EXERCISE DETAILS — Search the records below for "will"; copy each line that has it.

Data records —

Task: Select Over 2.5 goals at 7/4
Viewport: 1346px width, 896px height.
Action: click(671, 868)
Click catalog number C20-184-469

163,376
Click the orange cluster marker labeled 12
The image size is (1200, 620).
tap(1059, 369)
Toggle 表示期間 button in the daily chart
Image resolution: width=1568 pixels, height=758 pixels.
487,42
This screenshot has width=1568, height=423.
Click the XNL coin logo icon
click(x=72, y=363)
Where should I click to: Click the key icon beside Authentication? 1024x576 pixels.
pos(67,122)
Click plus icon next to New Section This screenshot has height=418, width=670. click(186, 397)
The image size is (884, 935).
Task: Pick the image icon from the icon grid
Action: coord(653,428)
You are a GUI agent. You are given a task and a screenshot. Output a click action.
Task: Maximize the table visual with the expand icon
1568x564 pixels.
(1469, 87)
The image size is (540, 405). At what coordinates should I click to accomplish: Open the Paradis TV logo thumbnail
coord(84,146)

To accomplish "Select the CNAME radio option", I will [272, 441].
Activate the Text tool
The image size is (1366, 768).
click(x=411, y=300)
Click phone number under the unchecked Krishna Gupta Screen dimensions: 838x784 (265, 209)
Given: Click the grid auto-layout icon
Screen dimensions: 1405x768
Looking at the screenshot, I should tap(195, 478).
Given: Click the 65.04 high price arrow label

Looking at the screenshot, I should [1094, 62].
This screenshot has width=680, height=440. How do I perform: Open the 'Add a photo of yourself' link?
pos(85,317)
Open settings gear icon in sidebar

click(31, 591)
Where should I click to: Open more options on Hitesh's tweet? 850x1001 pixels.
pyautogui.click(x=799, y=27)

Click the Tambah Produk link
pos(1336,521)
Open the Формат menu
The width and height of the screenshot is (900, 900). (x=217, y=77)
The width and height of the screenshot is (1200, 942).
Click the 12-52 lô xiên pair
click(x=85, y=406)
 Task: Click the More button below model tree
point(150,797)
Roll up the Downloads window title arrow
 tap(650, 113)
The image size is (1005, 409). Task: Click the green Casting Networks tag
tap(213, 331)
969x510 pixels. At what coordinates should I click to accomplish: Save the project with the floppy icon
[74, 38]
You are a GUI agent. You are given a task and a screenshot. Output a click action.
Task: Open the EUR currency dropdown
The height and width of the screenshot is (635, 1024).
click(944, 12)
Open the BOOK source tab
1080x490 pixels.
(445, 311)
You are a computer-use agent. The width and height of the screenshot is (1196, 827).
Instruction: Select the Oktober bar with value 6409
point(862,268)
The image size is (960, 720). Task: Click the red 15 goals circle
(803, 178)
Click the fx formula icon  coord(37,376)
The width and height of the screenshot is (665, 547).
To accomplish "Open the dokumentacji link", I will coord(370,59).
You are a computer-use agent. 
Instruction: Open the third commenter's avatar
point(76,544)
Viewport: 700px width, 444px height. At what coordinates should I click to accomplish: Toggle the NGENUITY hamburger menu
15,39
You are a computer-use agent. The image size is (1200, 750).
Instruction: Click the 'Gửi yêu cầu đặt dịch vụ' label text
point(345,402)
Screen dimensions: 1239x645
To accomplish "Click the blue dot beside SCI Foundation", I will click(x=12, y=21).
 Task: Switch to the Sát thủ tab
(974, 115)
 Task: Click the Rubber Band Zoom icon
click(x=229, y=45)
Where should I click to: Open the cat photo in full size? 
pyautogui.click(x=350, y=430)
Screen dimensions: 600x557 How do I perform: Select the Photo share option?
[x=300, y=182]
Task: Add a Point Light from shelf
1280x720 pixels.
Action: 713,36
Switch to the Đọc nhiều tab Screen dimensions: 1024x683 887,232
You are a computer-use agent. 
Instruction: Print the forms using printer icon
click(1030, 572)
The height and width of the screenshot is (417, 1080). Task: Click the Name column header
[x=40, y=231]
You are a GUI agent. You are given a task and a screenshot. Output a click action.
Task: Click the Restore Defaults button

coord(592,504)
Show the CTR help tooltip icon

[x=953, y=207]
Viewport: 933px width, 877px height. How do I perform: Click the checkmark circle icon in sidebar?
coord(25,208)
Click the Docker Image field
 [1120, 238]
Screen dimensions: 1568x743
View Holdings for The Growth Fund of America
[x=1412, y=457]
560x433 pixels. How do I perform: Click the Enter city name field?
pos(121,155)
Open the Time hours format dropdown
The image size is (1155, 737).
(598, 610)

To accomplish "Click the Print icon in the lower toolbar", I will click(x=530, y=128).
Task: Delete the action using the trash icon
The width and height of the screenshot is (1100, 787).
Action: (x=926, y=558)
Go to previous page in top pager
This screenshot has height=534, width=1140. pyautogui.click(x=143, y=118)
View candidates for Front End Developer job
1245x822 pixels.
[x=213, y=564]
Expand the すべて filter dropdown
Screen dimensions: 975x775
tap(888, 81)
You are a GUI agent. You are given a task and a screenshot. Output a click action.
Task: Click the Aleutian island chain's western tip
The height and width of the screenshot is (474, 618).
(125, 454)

COMPLETED EXERCISE —
To accomplish "Select the CNAME radio option", I will [272, 441].
To accomplish "Open the dokumentacji link", I will coord(370,59).
To accomplish "Click the blue dot beside SCI Foundation", I will click(x=12, y=21).
To accomplish "Click the Print icon in the lower toolbar", I will click(x=530, y=128).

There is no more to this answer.